- [About this exercise]: All entries below must be output word for word, and the pictures left behind.
>>>>>
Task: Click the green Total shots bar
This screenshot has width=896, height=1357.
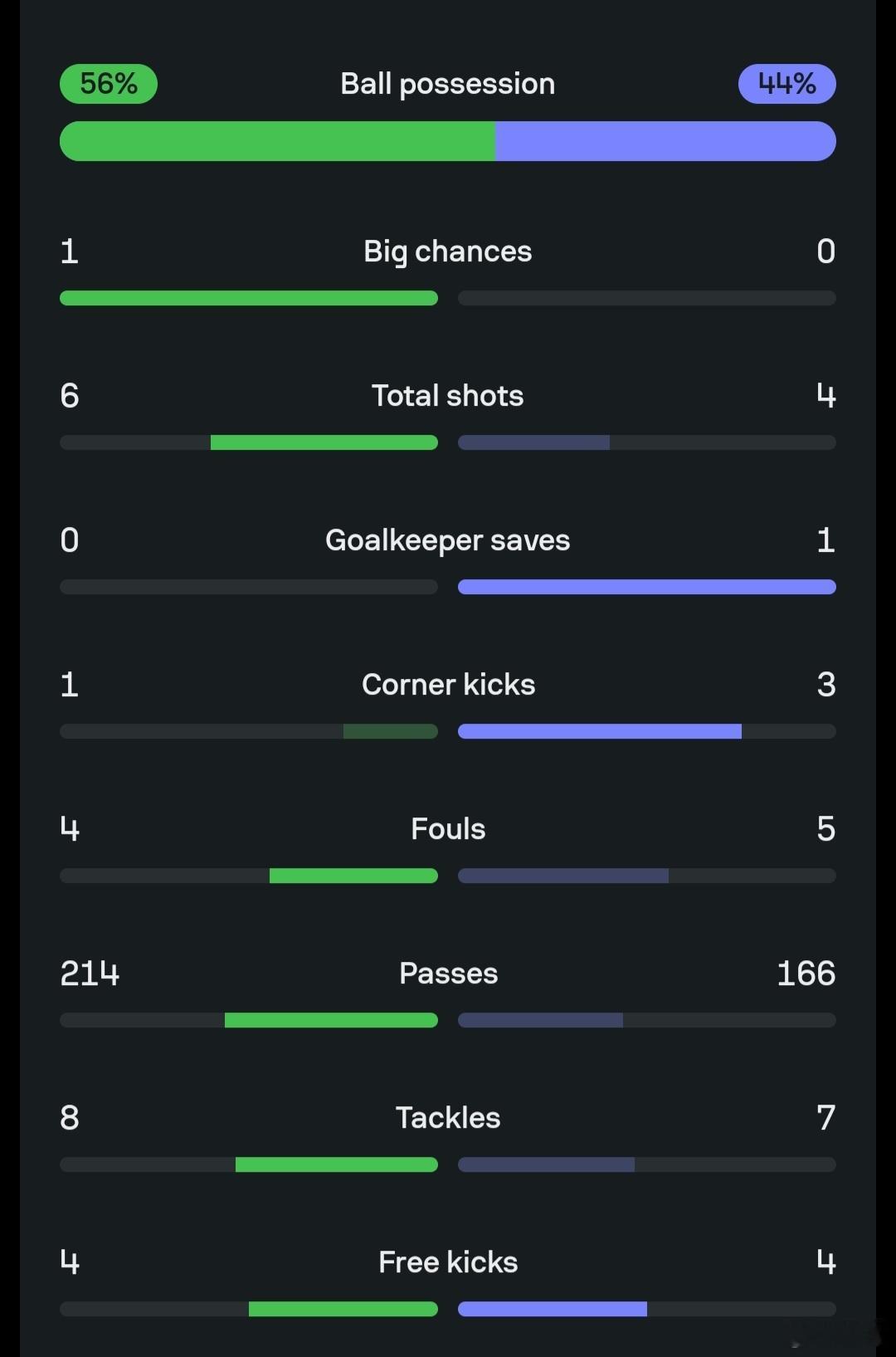Action: [x=324, y=442]
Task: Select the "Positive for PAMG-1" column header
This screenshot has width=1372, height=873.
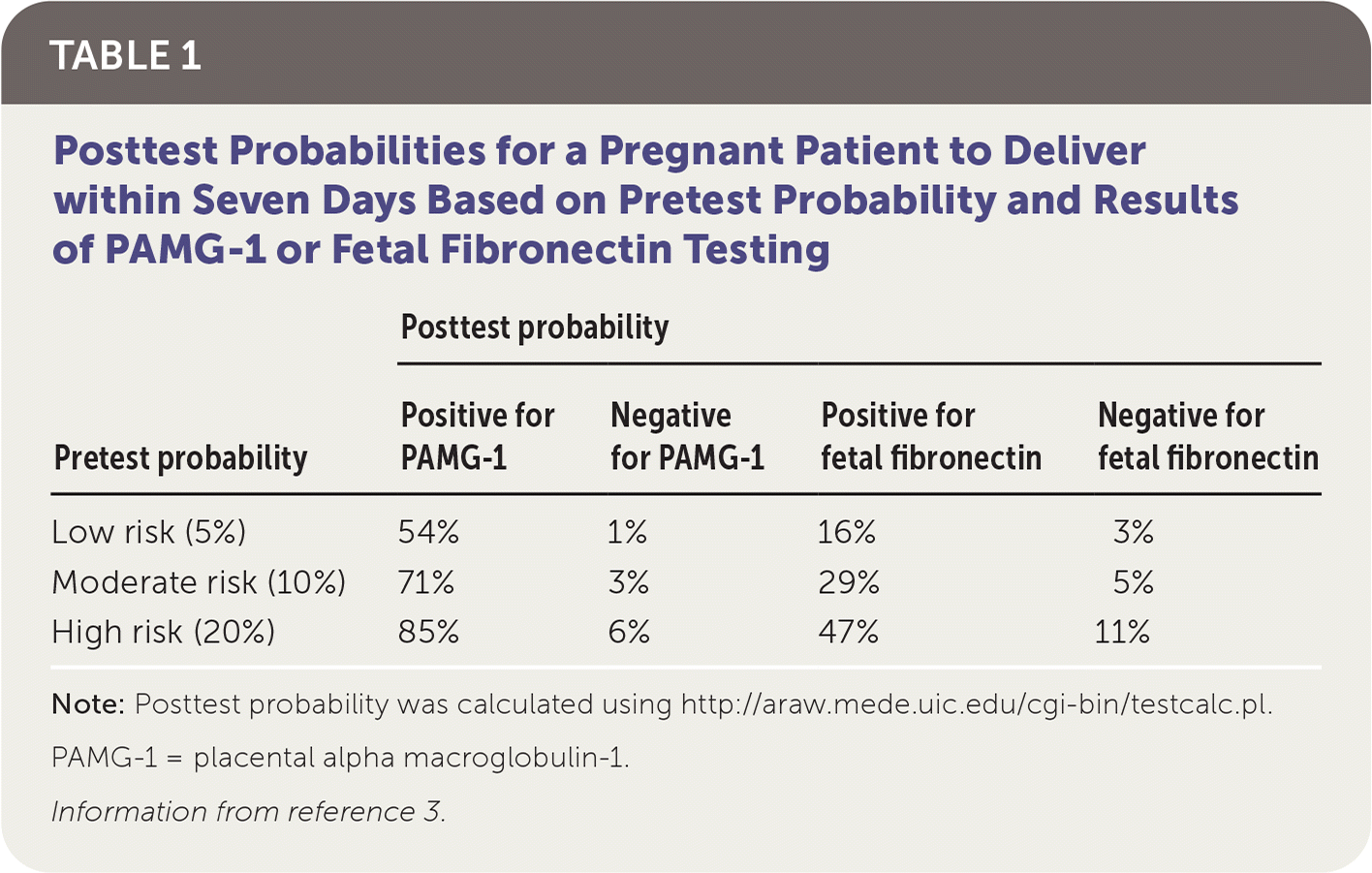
<<<<<
- [Final answer]:
Task: Click the green Total shots bar
This screenshot has width=896, height=1357.
Action: [x=324, y=442]
Task: Select the "Positive for PAMG-1" column header
This screenshot has width=1372, height=873.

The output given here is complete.